Interviewing Tom Jenkinson is a special treat for any interviewer – clichés go out the window, response mechanisms become unfiltered, and as long as you have an inquiring mind, intellectualising about music is encouraged.

Stark honesty is the order of the day, and Jenkinson is not one to let you down. He’s a man who cares deeply about the music he makes and the process behind it, less so regarding the desire to infiltrate the personality behind the performer. For many artists of his ilk, interviews are an infrequent chore, and he initially greets with a look of suspicion.

But ultimately, Jenkinson is surprisingly easy to talk to, generous with his time and provides a fascinating, cerebral glimpse into the obsessive mind that resides behind 20 years of outlandishly inventive electronic music.

MusicTech: I read an interview in which you stated that you wanted to find out whether beats or bass lines could be catchy; did you ever find an answer?

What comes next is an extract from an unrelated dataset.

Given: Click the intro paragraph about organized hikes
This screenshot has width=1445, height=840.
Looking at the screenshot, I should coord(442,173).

Tom Jenkinson: I think what I was alluding to was: can you make music that is devoid of hooks, big melodies or ear worm? Can you make music without all those elements that’s appealing, memorable and compelling, and can you get those low-frequency background elements to grab people in the same way that a conventional melody line could do?

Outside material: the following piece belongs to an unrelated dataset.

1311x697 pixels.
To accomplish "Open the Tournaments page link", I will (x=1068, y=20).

The answer is that you could make them, but in 50 years’ time I still might not really know because the history of music is the only thing that’s going to give us the answer. The experiment is an ongoing thing; provisionally I’d like to say ‘yeah, I think you can’.

MT: Your track My Red Hot Car seems to support the theory. I remember replaying those beats in my mind as I would a pop song…

TJ: Well if it works for you then it’s already shown that it can work. One thing I wouldn’t expect is for it to work universally of course, but if it can genuinely be said to have had that effect on a handful on people then that suggests it can work. I guess it gets a bit more blurry with the bass line because it’s using exactly the same materials that a melody does but it’s differentiated by the register.

The way I approach music, I tend to want to hear activity in the low registers – in the high end I tend to prefer stasis and continuum and feel less comfortable with busy activity in the treble register. I’ve always been intrigued by what happens behind the scenes and, traditionally, bass and drums. With popular music and beyond, those elements have been used as the foundation for the forefront elements like vocal lines and guitars. I think it comes with understanding how music’s made.

Tom didn’t supply a kit list but these shots of his studio reveal a few choice items, including his mixer plus an array of outboard…

MT: When did that all begin to unravel for you?

TJ: It’s intriguing because I remember my early forays into trying to understand how music was made and I didn’t have access or know anyone that understood these things either, so a lot of work was being done using my imagination. I really wanted to know about the cog wheels behind this thing that affected me and how they were working.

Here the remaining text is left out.